If you haven’t checked out my previous blog posts on Support Vector Machines (SVMs), I suggest you do because this blog post will require knowledge on the dual formulation of our optimization problem covered in those posts.

For now, before we get into the math of the so-called “Kernel Trick”, we first have to ask what it even is?

**Non-Linearly Separable Data Sets**

Well, with all great techniques, there must be an equally challenging **problem**.

While it is great that our Support Vector Machine can divide data sets using hyperplanes in really any dimensions it wants, most data in the real world can’t be divided linearly. Take a look at the image below, as an example.

No matter how we cut it, I think we can all agree there is no hyperplane that can accurately classify both the green and red points.

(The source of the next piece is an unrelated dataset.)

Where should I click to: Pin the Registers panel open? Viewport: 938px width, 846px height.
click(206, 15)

In fact, it seems we might need some sort of circular boundary if we wanted to correctly classify or “divide” our data.

**THIS IS A HUGE PROBLEM!** **This means all that work we did to solve for our weights and biases in the previous blog posts means nothing.**

Desperate for a solution, talented researchers found a method called the “kernel trick” where they extended the applicability of Support Vector Machines. Essentially, the vague idea goes like this. If we can’t divide our data in whatever dimensions it is in (like 2 dimensions for example), then maybe we can **transform** our data so that it can be mapped in higher dimension space (like in 3 dimensions), where it can be divided.

How could this transformation work? To get an intuition, let’s consider the reconsider the same example shown below, where it seems like we need to create a circular boundary.

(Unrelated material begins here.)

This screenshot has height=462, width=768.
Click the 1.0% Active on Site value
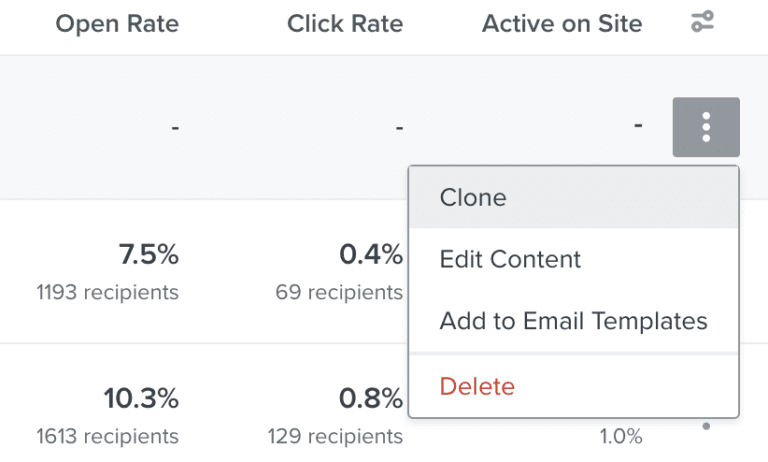coord(621,436)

Consider a function \phi which is defined by \phi(x,y) = (x-a)^2 + (y-b)^2, where a and b are simply constants. We will make this our transformation. If we map out our transformed x-y plane in 3 Dimensions (or more formally \mathbb{R}^3), we can see that points closer towards the center of the paraboloid get deeper while farther points get higher.

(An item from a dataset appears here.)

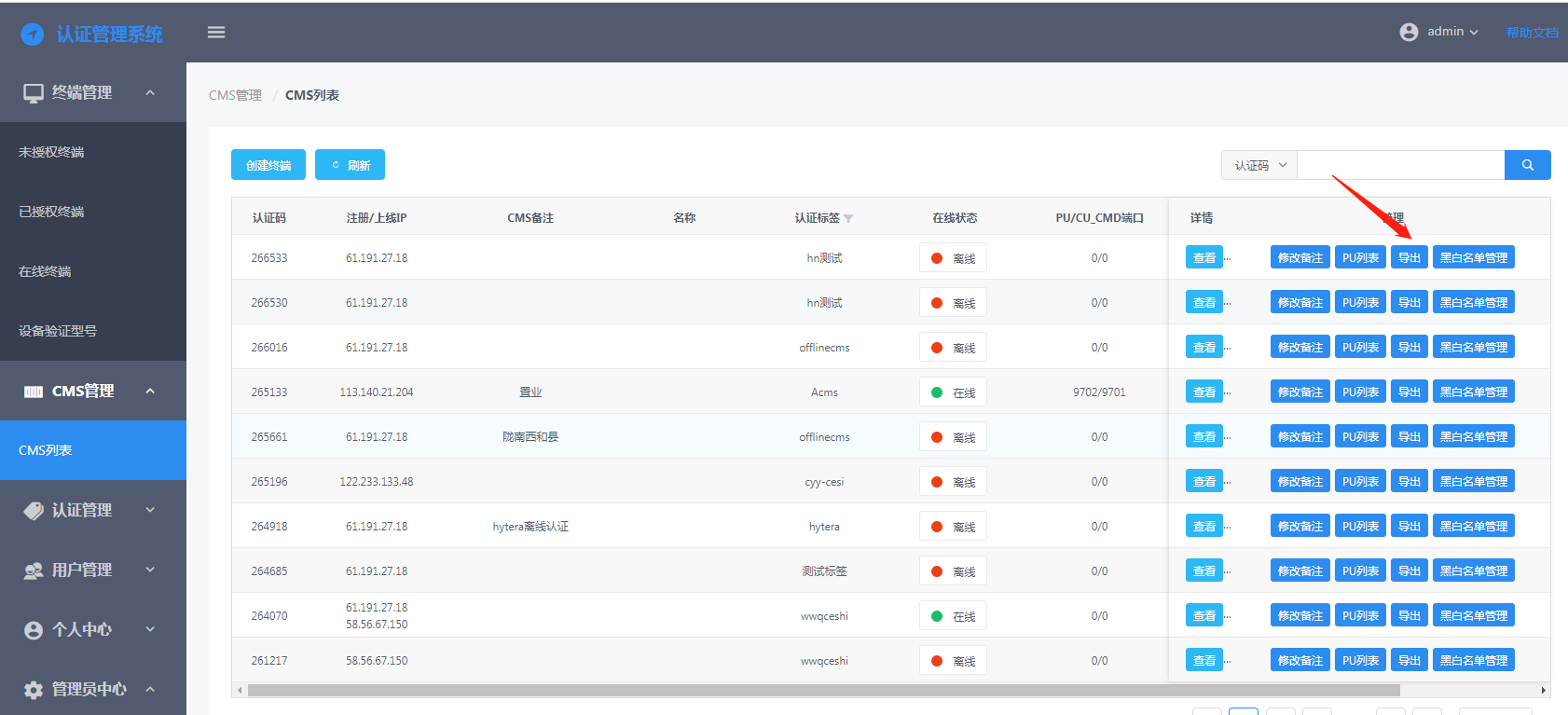
Task: Expand the 用户管理 sidebar section
Action: coord(92,570)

We can exploit this transformation, because that means if we adjust our a and b values so so the center of the curve is relatively is where our green cluster is, then we can transform our points as such.

As we can see these points on the transformed x-y plane are linearly separable, **which is amazing by the way**, and that all we really would have to do to translate the plane back into a 2-Dimensions is algebraically rewrite the variables of the plane using \phi.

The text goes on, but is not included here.